Data extracted from a collection:
- - - - - - -

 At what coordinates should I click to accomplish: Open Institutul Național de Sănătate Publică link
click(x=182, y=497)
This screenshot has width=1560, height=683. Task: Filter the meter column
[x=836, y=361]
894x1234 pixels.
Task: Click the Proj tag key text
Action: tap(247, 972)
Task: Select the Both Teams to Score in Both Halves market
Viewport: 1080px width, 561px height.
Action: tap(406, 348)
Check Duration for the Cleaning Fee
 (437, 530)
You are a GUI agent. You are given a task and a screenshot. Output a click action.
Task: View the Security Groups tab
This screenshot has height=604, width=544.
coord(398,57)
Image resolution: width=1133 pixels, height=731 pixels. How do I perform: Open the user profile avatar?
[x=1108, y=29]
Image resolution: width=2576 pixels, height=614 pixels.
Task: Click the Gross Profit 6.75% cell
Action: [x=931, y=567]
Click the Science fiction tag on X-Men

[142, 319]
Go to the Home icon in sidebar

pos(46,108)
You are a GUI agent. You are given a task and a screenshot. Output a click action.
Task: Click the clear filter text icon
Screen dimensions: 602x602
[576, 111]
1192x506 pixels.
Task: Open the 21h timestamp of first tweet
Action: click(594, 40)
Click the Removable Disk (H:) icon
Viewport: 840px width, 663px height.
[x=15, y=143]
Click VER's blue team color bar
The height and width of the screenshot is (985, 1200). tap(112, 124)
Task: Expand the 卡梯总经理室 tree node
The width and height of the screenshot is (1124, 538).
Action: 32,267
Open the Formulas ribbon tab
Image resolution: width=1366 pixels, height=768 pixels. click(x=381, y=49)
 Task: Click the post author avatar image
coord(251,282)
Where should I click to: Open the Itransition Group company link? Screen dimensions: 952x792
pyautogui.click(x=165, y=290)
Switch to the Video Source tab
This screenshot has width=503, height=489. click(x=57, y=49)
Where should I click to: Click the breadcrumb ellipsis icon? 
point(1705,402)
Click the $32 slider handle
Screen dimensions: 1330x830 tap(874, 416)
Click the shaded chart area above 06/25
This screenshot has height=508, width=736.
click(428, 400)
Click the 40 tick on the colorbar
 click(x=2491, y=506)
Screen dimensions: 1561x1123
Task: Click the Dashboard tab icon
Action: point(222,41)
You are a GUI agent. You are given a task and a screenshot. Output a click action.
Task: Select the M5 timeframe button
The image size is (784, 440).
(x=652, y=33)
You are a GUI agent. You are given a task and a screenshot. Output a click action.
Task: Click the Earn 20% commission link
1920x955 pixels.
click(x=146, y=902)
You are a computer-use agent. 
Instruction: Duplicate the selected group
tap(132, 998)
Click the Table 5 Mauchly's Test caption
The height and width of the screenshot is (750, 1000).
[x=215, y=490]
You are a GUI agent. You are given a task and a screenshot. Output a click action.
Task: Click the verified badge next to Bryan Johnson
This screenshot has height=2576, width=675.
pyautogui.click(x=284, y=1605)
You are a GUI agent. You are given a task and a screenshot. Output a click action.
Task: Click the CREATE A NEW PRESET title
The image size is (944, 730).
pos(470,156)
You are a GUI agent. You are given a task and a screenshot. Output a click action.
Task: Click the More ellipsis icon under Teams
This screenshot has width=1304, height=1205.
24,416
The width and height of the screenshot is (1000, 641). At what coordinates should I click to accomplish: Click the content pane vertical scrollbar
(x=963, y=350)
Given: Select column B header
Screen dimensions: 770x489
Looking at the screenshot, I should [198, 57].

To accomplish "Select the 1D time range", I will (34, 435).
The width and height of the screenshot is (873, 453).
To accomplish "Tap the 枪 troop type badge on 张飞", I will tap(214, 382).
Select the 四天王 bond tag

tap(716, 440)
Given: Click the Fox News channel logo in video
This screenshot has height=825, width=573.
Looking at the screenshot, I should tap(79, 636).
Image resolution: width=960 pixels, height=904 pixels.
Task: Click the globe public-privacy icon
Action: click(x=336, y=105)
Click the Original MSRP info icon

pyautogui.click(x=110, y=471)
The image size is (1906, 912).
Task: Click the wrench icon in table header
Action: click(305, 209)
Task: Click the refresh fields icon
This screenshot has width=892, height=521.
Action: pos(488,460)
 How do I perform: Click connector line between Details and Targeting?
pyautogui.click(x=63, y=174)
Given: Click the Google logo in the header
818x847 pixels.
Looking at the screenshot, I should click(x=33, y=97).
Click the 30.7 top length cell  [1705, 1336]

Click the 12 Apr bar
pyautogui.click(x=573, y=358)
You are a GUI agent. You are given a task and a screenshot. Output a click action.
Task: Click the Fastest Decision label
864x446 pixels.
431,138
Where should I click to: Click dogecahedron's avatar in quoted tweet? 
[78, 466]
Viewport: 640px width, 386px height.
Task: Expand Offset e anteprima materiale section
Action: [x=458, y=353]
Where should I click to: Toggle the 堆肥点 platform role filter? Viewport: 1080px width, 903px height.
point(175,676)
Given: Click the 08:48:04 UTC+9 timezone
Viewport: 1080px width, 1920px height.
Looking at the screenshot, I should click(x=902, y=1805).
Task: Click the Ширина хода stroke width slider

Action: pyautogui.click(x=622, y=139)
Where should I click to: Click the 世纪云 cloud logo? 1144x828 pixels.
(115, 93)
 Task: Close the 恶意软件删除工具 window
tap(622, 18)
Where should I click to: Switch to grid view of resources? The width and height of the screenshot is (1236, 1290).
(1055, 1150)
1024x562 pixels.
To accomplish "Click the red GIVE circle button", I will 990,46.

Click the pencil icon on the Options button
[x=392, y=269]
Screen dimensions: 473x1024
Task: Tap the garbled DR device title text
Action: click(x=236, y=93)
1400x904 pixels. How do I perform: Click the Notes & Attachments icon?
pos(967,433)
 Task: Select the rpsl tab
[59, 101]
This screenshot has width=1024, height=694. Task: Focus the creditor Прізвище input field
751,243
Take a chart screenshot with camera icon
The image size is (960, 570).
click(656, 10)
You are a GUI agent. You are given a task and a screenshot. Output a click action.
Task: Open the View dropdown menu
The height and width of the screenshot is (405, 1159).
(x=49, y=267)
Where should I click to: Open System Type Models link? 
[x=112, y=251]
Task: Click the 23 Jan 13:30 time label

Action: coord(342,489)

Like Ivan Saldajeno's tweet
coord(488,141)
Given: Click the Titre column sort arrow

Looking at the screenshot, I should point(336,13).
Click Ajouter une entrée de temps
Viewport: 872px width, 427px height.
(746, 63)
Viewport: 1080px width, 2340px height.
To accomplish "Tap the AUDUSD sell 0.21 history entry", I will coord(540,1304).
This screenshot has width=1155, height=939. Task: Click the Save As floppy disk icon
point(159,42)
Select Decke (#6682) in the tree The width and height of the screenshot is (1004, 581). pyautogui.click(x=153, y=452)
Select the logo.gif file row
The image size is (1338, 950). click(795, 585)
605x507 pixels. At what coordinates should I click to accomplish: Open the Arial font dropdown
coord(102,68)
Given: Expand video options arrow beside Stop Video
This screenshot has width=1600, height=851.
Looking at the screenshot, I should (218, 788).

- - - - - - -

Look above for the line with "Task: Click the CREATE A NEW PRESET title" and the line with "Task: Click the refresh fields icon"; transcribe both and all lines in between, exactly, and nothing else.

# Exercise output
Task: Click the CREATE A NEW PRESET title
The image size is (944, 730).
pos(470,156)
You are a GUI agent. You are given a task and a screenshot. Output a click action.
Task: Click the More ellipsis icon under Teams
This screenshot has width=1304, height=1205.
24,416
The width and height of the screenshot is (1000, 641). At what coordinates should I click to accomplish: Click the content pane vertical scrollbar
(x=963, y=350)
Given: Select column B header
Screen dimensions: 770x489
Looking at the screenshot, I should [198, 57].

To accomplish "Select the 1D time range", I will (34, 435).
The width and height of the screenshot is (873, 453).
To accomplish "Tap the 枪 troop type badge on 张飞", I will tap(214, 382).
Select the 四天王 bond tag

tap(716, 440)
Given: Click the Fox News channel logo in video
This screenshot has height=825, width=573.
Looking at the screenshot, I should tap(79, 636).
Image resolution: width=960 pixels, height=904 pixels.
Task: Click the globe public-privacy icon
Action: click(x=336, y=105)
Click the Original MSRP info icon

pyautogui.click(x=110, y=471)
The image size is (1906, 912).
Task: Click the wrench icon in table header
Action: click(305, 209)
Task: Click the refresh fields icon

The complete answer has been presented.